Digital Editor Halima Ahad investigates the effects of consuming caffeine as part of a series exploring daily stresses on the brain
Caffeine. It has its ups and downs but we all love it. Whether it’s your daily iced latte or a simple evening tea, caffeine has many psychological effects on the brain. Caffeine, by definition, is a drug which stimulates (therefore increasing the activity of) your brain and nervous system and it is found in many everyday foods and drinks, namely; coffee, tea, soft and energy drinks as well as chocolate.
According to the British Psychological Society, caffeine is a central nervous system stimulant. A study carried out on university students in the USA showcased key evidence that caffeine led to an improvement on memory tests taken early in the morning (typically a low point for young adults). However, the study also showed that caffeine’s effect is mainly on memory as a separate group of participants asked to do physical exercise did not show this benefit.
Research published in 2021 also expanded the list of benefits to visual processing. Caffeine improved participants’ ability to detect moving targets according to this study, therefore having quicker reactions, including responding to pedestrians when driving.

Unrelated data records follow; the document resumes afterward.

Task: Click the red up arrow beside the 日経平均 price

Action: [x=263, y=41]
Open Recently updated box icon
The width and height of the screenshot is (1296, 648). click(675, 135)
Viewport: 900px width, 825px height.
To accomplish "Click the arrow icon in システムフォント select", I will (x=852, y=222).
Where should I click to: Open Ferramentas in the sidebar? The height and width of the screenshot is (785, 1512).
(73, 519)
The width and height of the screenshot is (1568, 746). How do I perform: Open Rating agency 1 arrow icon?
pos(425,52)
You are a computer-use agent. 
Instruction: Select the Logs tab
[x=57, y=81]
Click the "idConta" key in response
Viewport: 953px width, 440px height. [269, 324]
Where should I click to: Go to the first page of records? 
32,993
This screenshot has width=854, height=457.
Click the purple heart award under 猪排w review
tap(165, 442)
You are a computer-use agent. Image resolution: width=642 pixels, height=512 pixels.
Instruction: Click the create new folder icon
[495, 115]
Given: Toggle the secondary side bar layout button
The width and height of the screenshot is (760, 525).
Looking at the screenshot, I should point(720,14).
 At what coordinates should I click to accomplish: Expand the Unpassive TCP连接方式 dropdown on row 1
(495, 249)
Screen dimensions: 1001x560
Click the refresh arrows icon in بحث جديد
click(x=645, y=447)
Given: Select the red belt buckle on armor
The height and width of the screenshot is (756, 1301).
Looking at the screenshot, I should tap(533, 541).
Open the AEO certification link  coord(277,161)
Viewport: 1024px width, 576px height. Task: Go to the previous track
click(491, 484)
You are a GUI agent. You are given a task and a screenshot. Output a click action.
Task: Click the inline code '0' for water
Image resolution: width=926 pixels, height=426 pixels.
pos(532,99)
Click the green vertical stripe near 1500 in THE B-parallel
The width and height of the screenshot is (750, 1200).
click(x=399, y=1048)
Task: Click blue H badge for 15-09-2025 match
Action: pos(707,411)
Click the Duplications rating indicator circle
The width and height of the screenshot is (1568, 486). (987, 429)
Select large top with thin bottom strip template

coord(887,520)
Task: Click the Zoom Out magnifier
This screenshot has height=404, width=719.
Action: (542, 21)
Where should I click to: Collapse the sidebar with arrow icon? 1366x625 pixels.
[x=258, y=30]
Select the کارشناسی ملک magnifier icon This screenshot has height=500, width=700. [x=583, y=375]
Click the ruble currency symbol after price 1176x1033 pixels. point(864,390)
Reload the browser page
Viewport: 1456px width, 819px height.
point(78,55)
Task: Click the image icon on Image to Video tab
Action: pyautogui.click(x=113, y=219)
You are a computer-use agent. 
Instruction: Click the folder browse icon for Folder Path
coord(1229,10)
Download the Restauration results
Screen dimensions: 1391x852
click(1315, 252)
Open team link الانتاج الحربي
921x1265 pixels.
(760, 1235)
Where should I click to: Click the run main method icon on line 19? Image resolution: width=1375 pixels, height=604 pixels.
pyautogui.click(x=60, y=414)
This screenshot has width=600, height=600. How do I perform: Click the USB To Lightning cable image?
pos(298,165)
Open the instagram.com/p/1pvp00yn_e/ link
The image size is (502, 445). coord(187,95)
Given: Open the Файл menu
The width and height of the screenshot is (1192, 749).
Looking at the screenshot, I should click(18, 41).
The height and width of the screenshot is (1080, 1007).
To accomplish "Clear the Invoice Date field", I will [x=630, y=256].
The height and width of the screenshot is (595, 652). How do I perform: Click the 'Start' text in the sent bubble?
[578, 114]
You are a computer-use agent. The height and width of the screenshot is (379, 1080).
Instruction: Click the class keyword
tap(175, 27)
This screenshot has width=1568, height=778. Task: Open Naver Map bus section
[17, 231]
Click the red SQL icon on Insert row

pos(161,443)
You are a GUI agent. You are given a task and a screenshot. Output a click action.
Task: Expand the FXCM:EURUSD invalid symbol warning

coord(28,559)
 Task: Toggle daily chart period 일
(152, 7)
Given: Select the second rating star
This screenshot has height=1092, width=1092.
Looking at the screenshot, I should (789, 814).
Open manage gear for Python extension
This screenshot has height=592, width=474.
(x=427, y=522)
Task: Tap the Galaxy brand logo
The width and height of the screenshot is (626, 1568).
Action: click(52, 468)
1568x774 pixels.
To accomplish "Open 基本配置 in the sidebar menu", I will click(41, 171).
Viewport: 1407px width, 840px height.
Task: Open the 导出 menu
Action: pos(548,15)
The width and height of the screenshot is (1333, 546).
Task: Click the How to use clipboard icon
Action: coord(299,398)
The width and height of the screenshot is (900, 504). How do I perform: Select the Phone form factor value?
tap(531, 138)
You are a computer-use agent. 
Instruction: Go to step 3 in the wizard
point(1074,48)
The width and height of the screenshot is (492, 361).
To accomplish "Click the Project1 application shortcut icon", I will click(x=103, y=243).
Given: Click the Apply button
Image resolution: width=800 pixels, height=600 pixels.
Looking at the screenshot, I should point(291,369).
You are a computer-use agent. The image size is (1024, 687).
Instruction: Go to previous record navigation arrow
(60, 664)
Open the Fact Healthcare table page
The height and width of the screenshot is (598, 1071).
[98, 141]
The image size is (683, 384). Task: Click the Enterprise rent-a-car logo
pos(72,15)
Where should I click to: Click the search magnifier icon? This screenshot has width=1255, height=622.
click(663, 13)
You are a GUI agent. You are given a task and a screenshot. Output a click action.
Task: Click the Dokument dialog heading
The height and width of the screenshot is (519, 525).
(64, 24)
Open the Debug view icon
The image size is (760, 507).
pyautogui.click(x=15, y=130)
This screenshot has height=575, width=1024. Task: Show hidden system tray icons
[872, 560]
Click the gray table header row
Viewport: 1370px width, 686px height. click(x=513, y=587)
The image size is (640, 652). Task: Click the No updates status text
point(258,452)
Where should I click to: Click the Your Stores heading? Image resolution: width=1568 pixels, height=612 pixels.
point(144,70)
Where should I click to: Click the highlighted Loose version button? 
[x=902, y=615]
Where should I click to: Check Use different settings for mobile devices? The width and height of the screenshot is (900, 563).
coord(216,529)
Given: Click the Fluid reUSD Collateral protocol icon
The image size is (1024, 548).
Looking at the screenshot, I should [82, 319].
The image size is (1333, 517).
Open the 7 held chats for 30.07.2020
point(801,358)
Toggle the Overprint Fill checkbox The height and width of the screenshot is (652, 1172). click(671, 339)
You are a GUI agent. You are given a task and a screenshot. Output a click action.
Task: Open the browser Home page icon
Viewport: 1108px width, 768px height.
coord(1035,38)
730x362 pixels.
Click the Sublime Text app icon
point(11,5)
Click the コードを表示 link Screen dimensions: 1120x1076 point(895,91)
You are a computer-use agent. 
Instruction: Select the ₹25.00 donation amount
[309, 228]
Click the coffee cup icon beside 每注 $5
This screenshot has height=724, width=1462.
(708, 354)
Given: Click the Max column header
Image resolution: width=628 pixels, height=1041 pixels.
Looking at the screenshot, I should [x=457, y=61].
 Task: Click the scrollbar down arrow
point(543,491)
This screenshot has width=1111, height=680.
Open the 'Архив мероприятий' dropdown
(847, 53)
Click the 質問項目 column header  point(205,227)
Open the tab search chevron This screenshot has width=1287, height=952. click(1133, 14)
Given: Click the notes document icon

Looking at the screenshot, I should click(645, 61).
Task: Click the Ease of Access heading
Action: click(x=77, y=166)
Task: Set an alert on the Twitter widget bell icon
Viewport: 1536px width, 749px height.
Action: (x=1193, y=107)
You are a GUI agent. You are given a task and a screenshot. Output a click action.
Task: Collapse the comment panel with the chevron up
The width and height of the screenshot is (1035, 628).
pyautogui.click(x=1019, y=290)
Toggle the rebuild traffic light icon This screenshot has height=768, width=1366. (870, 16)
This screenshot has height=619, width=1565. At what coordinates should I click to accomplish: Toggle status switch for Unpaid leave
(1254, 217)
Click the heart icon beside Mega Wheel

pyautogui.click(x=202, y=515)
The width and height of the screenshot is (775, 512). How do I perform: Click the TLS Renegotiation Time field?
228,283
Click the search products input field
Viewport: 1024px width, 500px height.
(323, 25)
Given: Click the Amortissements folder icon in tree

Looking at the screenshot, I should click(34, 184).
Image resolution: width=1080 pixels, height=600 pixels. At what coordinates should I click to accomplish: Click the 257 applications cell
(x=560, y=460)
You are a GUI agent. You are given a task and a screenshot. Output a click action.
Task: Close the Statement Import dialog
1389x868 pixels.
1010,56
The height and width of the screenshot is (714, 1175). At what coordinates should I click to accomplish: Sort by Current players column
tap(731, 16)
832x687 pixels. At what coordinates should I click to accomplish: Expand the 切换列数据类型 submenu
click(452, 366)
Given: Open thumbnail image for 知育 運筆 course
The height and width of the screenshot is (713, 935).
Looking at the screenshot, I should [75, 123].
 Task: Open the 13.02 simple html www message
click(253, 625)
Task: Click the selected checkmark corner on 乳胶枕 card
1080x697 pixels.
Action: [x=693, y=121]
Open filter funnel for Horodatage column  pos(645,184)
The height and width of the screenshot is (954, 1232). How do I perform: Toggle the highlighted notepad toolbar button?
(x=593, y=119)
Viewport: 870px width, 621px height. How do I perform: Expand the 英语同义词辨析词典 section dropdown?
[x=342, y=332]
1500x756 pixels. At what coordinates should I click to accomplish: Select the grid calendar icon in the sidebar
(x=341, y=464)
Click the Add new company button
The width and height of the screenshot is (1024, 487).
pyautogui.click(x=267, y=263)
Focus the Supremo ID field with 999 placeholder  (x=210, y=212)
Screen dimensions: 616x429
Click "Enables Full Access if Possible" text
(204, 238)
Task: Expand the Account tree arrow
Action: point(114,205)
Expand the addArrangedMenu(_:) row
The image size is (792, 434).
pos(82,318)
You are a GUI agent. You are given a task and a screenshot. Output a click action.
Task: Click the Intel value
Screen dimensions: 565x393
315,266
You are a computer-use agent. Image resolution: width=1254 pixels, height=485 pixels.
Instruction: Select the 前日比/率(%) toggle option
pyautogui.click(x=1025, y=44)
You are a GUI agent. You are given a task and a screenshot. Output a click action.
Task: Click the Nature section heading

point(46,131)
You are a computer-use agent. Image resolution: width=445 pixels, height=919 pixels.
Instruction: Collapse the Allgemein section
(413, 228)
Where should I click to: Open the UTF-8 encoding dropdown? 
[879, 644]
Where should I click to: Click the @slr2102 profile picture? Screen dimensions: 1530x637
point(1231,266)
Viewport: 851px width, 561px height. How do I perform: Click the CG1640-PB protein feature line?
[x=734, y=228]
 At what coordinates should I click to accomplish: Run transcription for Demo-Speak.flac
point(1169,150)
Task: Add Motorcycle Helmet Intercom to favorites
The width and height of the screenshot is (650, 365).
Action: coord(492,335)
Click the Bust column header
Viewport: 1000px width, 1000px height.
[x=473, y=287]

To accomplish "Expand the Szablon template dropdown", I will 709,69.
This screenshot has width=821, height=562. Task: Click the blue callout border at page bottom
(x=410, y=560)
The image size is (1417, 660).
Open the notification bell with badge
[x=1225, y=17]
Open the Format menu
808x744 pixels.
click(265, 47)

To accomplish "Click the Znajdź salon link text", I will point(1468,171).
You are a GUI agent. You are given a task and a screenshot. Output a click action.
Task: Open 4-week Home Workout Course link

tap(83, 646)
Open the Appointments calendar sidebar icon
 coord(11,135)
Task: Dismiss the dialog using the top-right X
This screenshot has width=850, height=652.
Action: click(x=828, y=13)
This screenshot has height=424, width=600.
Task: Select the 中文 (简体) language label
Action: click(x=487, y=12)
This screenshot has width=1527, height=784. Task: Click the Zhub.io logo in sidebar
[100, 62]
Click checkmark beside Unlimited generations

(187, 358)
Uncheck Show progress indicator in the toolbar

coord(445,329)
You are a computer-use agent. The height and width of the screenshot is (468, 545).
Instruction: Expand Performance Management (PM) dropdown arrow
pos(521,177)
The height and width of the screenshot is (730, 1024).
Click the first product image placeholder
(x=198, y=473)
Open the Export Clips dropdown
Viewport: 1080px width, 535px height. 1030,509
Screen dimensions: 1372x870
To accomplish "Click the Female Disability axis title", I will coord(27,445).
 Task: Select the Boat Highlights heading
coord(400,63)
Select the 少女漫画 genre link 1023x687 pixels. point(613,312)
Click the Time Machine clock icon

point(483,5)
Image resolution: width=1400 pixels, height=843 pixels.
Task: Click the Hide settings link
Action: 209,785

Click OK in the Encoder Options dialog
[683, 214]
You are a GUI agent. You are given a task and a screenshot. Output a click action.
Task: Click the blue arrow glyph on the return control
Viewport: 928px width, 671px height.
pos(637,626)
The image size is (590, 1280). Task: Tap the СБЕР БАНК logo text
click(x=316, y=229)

However, there are also downsides to having caffeine. Before shopping, it can encourage impulse-buying according to research by The British Psychological Society. Participants who drank one espresso spent 50% more money than their counterparts who drank decaf or water before shopping. The study also found that the caffeinated participants were more likely to go for ‘high-hedonic’ items such as relaxing products, since they reported feeling more excited (due to the caffeine-induced faster heart rate) which in turn made them more impulsive.
Overall, caffeine is a significant part of our everyday lives. Although it has its pros and cons, the psychological impacts and effects of it are very important to consider.